**AIM OF THE EXERCISE:** Only one stretch of the data below is wanted: the lines starting at the one with "Instruction: Switch to" and ending at the one with "Toggle loop playback", both included, given again exactly.

Collected data entries
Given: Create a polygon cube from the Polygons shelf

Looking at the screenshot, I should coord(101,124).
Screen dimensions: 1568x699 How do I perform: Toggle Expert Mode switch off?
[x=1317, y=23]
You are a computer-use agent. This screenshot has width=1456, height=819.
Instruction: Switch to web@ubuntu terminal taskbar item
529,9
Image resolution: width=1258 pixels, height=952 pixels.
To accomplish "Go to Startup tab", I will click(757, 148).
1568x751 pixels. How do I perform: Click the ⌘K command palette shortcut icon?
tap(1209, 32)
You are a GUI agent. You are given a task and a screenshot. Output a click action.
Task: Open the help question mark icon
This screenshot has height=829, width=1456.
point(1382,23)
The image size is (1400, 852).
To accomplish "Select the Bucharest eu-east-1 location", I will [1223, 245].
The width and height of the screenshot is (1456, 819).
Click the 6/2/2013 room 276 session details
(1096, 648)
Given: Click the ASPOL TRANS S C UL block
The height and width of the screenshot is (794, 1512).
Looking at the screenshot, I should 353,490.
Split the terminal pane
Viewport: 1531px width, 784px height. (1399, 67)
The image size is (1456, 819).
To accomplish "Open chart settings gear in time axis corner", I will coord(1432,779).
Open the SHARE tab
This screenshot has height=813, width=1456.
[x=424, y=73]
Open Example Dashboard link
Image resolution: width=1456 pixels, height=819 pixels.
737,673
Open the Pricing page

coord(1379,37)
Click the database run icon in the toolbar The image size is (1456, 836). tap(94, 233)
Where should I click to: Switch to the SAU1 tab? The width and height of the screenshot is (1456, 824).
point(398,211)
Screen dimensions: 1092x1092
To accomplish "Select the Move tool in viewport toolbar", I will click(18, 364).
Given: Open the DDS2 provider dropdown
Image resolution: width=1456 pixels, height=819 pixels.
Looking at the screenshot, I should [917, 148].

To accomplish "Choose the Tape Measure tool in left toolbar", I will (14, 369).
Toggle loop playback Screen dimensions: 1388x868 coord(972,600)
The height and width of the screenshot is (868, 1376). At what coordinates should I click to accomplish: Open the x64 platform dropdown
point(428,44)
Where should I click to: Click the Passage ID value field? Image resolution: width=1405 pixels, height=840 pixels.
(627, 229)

**RESPONSE TO THE TASK:**
Instruction: Switch to web@ubuntu terminal taskbar item
529,9
Image resolution: width=1258 pixels, height=952 pixels.
To accomplish "Go to Startup tab", I will click(757, 148).
1568x751 pixels. How do I perform: Click the ⌘K command palette shortcut icon?
tap(1209, 32)
You are a GUI agent. You are given a task and a screenshot. Output a click action.
Task: Open the help question mark icon
This screenshot has height=829, width=1456.
point(1382,23)
The image size is (1400, 852).
To accomplish "Select the Bucharest eu-east-1 location", I will [1223, 245].
The width and height of the screenshot is (1456, 819).
Click the 6/2/2013 room 276 session details
(1096, 648)
Given: Click the ASPOL TRANS S C UL block
The height and width of the screenshot is (794, 1512).
Looking at the screenshot, I should 353,490.
Split the terminal pane
Viewport: 1531px width, 784px height. (1399, 67)
The image size is (1456, 819).
To accomplish "Open chart settings gear in time axis corner", I will coord(1432,779).
Open the SHARE tab
This screenshot has height=813, width=1456.
[x=424, y=73]
Open Example Dashboard link
Image resolution: width=1456 pixels, height=819 pixels.
737,673
Open the Pricing page

coord(1379,37)
Click the database run icon in the toolbar The image size is (1456, 836). tap(94, 233)
Where should I click to: Switch to the SAU1 tab? The width and height of the screenshot is (1456, 824).
point(398,211)
Screen dimensions: 1092x1092
To accomplish "Select the Move tool in viewport toolbar", I will click(18, 364).
Given: Open the DDS2 provider dropdown
Image resolution: width=1456 pixels, height=819 pixels.
Looking at the screenshot, I should [917, 148].

To accomplish "Choose the Tape Measure tool in left toolbar", I will (14, 369).
Toggle loop playback Screen dimensions: 1388x868 coord(972,600)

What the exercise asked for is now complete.